─── INFORMATION PROVIDED ───
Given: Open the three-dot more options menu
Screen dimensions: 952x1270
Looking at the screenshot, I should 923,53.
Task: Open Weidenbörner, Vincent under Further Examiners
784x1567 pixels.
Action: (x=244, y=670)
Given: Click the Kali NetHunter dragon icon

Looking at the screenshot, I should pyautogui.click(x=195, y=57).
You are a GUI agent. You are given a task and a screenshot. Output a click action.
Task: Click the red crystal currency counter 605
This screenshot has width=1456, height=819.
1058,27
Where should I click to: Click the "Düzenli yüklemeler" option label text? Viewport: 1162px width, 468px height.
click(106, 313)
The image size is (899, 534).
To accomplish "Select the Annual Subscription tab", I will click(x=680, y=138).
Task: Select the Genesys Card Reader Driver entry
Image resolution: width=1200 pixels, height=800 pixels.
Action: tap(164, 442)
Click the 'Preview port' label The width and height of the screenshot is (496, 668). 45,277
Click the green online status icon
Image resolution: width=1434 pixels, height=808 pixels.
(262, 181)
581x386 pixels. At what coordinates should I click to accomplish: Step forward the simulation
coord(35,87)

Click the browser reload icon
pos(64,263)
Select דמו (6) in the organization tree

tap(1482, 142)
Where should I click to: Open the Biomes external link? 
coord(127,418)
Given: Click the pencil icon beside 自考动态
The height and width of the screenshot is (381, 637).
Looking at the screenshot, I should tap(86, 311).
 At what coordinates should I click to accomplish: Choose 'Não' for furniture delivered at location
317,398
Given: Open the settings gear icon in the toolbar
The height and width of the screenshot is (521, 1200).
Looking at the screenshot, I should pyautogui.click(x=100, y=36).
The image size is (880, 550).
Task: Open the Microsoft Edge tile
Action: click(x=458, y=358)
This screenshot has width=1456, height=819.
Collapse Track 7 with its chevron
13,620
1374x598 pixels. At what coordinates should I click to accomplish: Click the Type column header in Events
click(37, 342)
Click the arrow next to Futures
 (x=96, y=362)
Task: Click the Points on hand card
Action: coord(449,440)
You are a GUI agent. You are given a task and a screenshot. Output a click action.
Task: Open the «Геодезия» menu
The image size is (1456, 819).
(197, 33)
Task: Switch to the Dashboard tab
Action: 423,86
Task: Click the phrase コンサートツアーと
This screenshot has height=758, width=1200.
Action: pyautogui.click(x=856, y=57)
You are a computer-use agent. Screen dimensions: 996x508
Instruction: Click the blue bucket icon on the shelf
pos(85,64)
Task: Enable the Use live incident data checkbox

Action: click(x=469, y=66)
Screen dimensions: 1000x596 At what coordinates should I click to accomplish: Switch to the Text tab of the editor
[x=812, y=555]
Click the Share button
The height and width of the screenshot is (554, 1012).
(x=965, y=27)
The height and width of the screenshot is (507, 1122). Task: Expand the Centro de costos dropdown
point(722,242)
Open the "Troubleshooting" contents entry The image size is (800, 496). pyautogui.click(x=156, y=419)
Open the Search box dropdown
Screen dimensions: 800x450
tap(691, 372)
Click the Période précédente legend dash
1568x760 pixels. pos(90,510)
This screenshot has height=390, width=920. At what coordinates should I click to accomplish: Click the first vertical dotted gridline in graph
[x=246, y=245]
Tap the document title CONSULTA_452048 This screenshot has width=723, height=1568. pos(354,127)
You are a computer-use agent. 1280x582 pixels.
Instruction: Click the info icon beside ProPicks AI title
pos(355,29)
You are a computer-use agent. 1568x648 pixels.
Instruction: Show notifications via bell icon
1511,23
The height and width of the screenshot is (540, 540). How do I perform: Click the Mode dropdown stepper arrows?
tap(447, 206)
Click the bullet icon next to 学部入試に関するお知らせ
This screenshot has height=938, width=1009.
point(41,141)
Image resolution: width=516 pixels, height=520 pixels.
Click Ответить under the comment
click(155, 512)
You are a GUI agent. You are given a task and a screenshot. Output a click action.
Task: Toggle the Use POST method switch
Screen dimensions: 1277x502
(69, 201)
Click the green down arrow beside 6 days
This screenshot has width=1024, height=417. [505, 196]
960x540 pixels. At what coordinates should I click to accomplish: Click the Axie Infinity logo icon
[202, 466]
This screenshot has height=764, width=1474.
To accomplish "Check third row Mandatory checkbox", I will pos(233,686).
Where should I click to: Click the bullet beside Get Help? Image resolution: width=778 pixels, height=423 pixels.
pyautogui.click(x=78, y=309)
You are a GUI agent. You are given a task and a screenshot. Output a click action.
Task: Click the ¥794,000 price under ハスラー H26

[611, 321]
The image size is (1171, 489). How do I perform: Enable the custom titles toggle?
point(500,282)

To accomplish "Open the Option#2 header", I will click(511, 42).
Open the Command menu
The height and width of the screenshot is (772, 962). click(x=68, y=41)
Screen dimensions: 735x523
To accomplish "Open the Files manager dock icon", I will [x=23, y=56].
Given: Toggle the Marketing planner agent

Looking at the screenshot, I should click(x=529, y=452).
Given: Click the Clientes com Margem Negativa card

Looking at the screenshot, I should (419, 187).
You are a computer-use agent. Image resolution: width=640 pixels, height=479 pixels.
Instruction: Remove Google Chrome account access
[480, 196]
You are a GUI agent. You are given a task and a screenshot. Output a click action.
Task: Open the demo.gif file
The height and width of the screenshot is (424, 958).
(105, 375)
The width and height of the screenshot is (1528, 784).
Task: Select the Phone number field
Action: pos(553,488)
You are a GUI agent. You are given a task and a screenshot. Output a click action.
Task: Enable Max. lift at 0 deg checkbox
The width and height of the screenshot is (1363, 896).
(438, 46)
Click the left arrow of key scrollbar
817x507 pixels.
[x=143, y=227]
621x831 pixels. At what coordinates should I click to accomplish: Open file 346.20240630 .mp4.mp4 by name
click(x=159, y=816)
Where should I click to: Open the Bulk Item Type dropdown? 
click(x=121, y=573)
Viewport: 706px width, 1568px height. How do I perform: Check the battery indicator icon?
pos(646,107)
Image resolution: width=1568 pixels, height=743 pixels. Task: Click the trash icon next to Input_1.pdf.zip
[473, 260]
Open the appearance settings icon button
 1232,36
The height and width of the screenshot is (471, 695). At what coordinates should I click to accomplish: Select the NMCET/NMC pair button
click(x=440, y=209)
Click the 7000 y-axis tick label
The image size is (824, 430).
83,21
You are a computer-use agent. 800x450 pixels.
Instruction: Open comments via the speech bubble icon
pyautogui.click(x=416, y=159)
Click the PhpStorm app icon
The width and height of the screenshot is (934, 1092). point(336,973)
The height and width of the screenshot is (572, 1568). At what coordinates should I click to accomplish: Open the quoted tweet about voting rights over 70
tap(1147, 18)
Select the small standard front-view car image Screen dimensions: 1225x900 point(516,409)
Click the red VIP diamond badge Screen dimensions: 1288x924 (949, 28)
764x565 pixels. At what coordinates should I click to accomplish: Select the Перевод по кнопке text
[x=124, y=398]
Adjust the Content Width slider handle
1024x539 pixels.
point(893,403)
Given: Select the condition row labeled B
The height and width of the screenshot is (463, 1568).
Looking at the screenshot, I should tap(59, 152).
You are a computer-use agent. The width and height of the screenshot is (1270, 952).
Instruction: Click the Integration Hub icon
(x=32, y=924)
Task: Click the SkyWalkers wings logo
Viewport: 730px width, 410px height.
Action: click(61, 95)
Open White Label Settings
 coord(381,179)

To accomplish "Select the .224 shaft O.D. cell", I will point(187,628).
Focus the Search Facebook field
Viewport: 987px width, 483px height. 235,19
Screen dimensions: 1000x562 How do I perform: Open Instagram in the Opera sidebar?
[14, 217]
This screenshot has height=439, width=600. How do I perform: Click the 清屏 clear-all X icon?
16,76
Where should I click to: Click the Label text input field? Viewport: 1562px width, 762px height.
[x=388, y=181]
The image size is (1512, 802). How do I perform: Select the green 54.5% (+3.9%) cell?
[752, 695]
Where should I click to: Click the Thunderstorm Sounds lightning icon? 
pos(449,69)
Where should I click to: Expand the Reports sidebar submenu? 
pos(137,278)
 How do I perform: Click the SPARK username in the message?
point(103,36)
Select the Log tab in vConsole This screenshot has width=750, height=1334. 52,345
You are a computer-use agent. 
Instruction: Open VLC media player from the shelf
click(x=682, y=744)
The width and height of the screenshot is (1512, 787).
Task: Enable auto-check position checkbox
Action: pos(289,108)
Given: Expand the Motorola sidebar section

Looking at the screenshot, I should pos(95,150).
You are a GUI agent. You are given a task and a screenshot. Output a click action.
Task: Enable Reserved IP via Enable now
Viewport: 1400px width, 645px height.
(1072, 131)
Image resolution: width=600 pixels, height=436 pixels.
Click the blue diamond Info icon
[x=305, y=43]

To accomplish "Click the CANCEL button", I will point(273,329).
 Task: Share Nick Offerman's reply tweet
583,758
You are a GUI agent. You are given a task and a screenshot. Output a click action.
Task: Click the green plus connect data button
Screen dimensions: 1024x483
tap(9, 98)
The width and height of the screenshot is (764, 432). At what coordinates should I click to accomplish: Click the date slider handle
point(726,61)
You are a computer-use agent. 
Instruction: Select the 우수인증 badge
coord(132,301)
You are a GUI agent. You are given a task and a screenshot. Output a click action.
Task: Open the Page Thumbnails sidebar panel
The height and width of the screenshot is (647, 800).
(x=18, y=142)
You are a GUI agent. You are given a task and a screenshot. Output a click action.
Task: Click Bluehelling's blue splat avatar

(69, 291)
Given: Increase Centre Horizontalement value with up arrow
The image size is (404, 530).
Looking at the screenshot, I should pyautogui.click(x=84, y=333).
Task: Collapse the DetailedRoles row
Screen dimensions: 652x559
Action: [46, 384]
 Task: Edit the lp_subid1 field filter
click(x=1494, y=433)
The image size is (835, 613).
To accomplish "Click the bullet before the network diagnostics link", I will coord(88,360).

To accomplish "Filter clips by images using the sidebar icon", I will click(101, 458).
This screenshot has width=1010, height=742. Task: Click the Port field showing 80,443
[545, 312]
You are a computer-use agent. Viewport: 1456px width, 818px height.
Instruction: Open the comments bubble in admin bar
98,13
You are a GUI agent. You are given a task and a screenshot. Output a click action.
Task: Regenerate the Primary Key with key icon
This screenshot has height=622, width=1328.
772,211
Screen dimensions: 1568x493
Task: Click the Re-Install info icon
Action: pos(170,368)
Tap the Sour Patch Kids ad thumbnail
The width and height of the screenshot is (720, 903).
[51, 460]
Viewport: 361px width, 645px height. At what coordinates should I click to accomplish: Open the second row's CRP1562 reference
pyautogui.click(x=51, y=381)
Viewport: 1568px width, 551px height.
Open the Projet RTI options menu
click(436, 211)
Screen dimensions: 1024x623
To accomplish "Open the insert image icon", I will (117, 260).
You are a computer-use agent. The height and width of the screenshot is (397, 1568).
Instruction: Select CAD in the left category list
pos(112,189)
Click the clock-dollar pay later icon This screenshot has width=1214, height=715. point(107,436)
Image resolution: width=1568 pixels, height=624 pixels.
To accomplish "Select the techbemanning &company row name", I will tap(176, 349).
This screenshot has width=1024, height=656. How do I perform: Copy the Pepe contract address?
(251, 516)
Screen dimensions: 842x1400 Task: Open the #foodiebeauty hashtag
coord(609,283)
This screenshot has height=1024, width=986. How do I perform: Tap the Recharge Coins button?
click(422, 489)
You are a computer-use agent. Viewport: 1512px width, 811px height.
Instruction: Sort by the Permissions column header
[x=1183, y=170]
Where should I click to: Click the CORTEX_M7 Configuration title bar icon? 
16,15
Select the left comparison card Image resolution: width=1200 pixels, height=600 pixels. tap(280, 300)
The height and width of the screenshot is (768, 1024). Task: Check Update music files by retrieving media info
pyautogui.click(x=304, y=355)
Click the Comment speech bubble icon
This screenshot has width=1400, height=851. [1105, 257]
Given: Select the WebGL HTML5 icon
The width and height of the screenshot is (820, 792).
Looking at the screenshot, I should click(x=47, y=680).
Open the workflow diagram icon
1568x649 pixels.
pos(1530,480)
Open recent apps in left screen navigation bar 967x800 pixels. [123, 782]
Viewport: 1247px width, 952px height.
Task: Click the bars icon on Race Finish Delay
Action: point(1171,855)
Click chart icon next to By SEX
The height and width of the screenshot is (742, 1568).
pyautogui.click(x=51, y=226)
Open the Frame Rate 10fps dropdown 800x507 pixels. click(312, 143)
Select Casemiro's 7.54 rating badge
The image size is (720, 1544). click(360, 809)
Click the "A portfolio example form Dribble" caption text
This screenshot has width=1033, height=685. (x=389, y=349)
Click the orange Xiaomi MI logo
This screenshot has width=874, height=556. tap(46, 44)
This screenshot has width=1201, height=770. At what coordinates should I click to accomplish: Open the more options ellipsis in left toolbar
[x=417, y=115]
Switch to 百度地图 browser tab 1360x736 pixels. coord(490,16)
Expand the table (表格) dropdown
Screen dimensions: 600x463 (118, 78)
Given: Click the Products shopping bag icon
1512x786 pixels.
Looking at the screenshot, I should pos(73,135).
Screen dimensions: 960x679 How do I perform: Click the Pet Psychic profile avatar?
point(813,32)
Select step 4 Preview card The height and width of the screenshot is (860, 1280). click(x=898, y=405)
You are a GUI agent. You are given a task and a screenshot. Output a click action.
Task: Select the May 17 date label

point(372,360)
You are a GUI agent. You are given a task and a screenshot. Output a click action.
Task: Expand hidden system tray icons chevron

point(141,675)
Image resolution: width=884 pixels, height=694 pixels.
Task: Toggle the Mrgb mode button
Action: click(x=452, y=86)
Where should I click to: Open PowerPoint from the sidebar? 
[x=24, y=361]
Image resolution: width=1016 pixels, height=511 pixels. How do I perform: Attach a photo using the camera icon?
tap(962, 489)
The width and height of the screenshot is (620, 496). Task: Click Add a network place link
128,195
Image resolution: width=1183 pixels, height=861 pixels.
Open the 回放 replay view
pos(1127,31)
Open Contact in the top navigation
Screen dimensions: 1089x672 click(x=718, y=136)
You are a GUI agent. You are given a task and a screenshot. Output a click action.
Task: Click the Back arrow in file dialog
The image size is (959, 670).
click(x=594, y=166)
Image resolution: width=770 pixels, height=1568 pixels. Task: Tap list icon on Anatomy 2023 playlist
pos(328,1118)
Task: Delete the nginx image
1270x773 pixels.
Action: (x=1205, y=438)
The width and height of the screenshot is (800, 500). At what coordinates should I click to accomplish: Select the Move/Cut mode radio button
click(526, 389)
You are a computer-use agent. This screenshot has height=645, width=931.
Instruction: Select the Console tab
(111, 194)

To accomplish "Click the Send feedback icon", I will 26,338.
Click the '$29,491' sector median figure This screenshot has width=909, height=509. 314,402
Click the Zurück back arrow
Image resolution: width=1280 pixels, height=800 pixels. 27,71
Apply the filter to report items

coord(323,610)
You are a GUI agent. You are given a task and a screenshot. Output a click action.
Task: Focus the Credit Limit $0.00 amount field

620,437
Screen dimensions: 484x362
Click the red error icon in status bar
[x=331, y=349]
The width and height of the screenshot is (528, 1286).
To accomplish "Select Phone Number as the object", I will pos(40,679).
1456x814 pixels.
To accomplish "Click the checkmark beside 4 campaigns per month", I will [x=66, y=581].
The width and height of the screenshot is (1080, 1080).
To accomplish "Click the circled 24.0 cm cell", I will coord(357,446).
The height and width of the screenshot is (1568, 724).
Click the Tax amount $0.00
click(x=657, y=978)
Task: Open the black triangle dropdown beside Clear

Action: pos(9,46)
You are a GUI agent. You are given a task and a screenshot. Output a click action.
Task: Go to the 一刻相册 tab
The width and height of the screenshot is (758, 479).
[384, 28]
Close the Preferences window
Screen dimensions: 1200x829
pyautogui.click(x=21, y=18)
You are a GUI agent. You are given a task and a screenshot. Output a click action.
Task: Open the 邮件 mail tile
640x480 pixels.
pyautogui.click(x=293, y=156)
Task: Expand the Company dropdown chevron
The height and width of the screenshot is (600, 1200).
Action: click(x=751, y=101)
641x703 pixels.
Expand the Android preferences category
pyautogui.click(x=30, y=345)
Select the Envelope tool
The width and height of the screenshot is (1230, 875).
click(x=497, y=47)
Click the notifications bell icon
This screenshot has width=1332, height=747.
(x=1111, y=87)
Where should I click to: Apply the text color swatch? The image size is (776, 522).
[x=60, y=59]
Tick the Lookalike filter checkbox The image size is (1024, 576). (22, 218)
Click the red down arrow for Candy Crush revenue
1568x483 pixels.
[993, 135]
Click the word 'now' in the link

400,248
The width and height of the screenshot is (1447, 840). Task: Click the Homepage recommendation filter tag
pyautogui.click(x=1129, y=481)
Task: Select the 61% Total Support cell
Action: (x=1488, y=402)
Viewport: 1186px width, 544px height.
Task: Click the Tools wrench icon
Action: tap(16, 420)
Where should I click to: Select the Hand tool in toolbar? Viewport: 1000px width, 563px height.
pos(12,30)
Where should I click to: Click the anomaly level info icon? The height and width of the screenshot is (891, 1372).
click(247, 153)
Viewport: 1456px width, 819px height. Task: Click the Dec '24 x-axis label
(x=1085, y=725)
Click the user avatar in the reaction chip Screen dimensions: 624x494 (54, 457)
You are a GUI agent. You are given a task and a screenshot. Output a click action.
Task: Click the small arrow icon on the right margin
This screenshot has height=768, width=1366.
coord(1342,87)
───
PROBLEM TO SOLVE:
Go through the records above, find each line with the string "small", and copy it.

ANSWER SECTION:
Select the small standard front-view car image Screen dimensions: 1225x900 point(516,409)
Task: Click the small arrow icon on the right margin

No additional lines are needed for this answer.